FEEDBACK ACTIVATION OF EGFR VIA PTPN9 LEADS TO GLIOMA ESCAPE FROM BRAF(V600E) TARGETED THERAPY

Mutational activation of BRAF (BRAFV600E) is found in 10-67% of pediatric gliomas (depending on histopathologic subclassification) and drives aberrant MAPK signaling independently of upstream cues. BRAFV600E targeted monotherapy displays efficacy in pre-clinical models of glioma, however xenograft tumors adapt rapidly and escape from the growth-inhibitory effects of BRAF-targeted therapy. Here, we show that intrinsic resistance to a BRAFV600E specific inhibitor stems, in part, from feedback activation of EGFR and downstream signaling pathways. BRAFV600E inhibition suppresses MAPK signaling, which in turn downregulates the EGFR phosphatase PTPN9, resulting in sustained EGFR phosphorylation and enhanced EGFR activity. We further demonstrated that overexpression of PTPN9 reduces EGFR phosphorylation and cooperates with BRAFV600E inhibitor PLX4720 to suppress MAPK and Akt signaling, resulting in decreased glioma cell viability. Moreover, pharmacologic inhibition of EGFR combined with inhibition of BRAFV600E to reduce growth of glioma cell lines and orthotopic glioma xenograft by decreasing tumor cell proliferation while increasing apoptosis, with resultant significant extension of animal subject survival. Our data support clinical evaluation of BRAFV600E and EGFR targeted therapy in treating BRAFV600E glioma.

▸ **ACTION ITEM**: State whether each statement agrees with the glioma abstract: (a) BRAFV600E inhibition raises levels of the EGFR phosphatase PTPN9; (b) overexpression of PTPN9 lowers EGFR phosphorylation; (c) combined EGFR and BRAFV600E inhibition extended animal survival. Answer yes or no for each, quoting the deciding words of the abstract.

▸ **DATA SECTION**:
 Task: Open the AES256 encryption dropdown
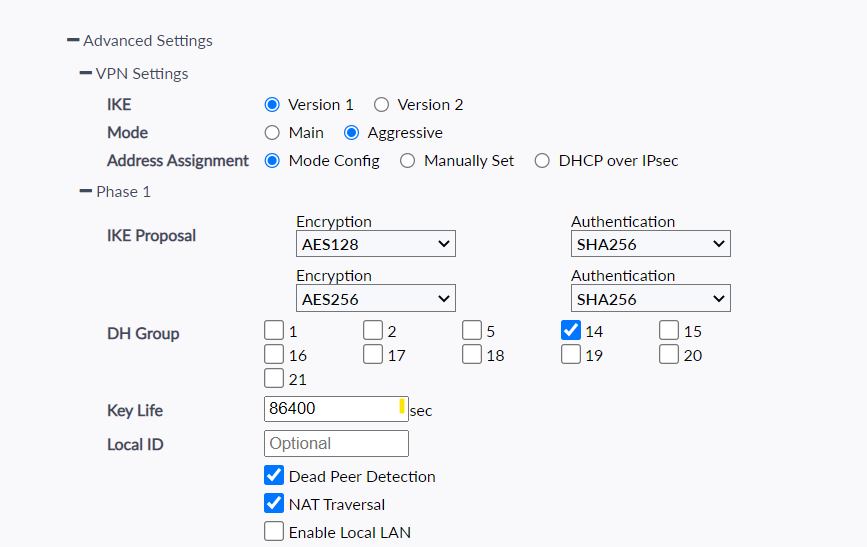point(375,298)
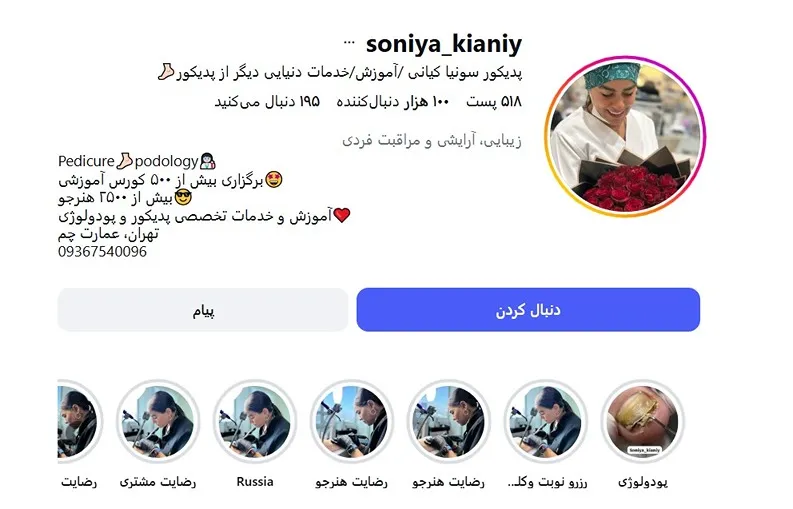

▸ **EXPECTED ANSWER**:
(a) No: "downregulates the EGFR phosphatase PTPN9"
(b) Yes: "overexpression of PTPN9 reduces EGFR phosphorylation"
(c) Yes: "with resultant significant extension of animal subject survival"